Pendidikan merupakan proses
pembudayaan yakni suatu usaha memberikan nilai-nilai luhur kepada generasi baru
dalam masyarakat yang tidak hanya bersifat pemeliharaan tetapi juga dengan
maksud memajukan serta mengembangkan kebudayaan menuju ke arah keluhuran hidup
kemanusian (Ki Hajar Dewantara). Pendidikan amat penting dalam memberikan ilmu
pengetahuan beserta praktiknya dalam memajukan intektual anak bangsa.
Pendidikan
menjadi wadah pembentuk karakter bangsa yang juga cerminan peradaban suatu
bangsa. Pendidikan yang memadai akan menghasilkan manusia-manusia yang unggul
yang dapat bersaing di kancah nasional maupun internasional. Meningkatkan mutu
pendidikan akan melahirkan sumber daya manusia yang berkualitas. Peningkatan
mutu pendidikan perlu digalakkan agar kita tidak tertinggal dengan
negara-negara lain yang sudah jauh lebih maju.
Indonesia
sebagai satu negara berkembang di dunia masih memiliki masalah besar dalam
bidang pendidikan. Pendidikan di negara ini belum mampu mencetak manusia yang
mempunyai keahlian dan keterampilan untuk memenuhi pembangunan bangsa di
berbagai bidang.
Sumber
daya manusia (SDM) yang tersedia di Indonesia belum mampu memanfaatkan sumber
daya alam yang berlimpah ruah.
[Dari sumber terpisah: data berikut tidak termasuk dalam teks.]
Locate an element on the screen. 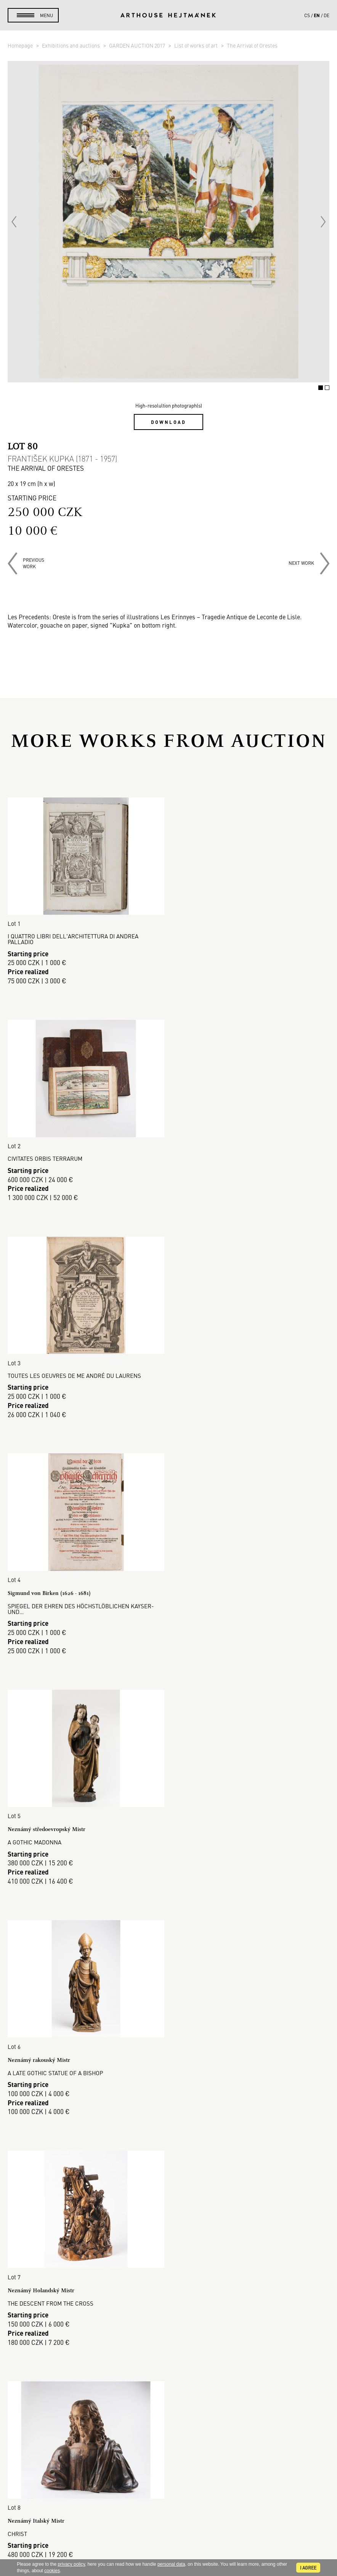 The width and height of the screenshot is (337, 2576). GARDEN AUCTION 2017 is located at coordinates (137, 45).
Sistem pendidikan yang menjadikan siswa sebagai
objek menghasilkan manusia yang hanya siap untuk memenuhi kebutuhan zaman dan
tidak mampu bersikap kritis terhadap perkembangan zaman.
Dewasa
ini sistem pendidikan di Indonesia tidak tetap, hal ini membuat para pendidik
dan peserta didik kebingungan. Semestinya sistem pendidikan menjadi perhatian
khusus bagi pemerintah. Kurikulum yang berubah-ubah akan membuat dunia
pendidikan semakin buram. Kita sudah berganti beberapa kurikulum; Kurikulum
1994, Kurikulum Berbasis Kompetensi (KBK 2004), Kurikulum Tingkat Satuan Pendidikan
(KTSP 2006) dan terakhir Kurikulum 2013 yang pada akhirnya juga menuai
kontroversi.
Kurikulum
yang tidak konstan akan menuntut banyak perubahan. Saat kurikulum diubah, maka
cara mengajar juga harus diubah. Para pendidik harus dibina dan diberi pelatihan
terlebih dulu agar mampu beradaptasi mengajar sesuai dengan kurikulum yang
berlaku. Hal ini memerlukan biaya yang banyak serta membutuhkan waktu yang
cukup lama, sehingga dianggap kurang efektif. Kurikulum yang didasarkan pada
pengetahuan pemerintah tanpa memperhatikan kondisi di masyarakat akan
melahirkan lulusan yang tidak kreatif.
Para
lulusan hanya mampu mencari pekerjaan dan tidak bisa menciptakan lapangan kerja
sendiri. Kenyataan ini pada akhirnya membuat lulusan sarjana hanya mampu
menggantungkan harapannya sebagai pengawai negeri sipil (PNS). Mutu pendidikan
yang masih rendah serta sistem pendidikan yang belum memadai menjadi akar
permasalahan dunia pendidikan di Indonesia. Pendidikan di Indonesia dinilai
belum mampu menghasilkan lulusan yang siap pakai.
Berdasarkan
analisa dari Badan Pendidikan Dunia (UNESCO), kualitas para guru di Indonesian
menempati peringkat terakhir dari 14 negara berkembang di Asia Pasifik.
Indonesia berada di bawah Vietnam yang negaranya baru merdeka. Untuk kemampuan
membaca, Indonesia menempati posisi 39 dari 42 negara berkembang di dunia.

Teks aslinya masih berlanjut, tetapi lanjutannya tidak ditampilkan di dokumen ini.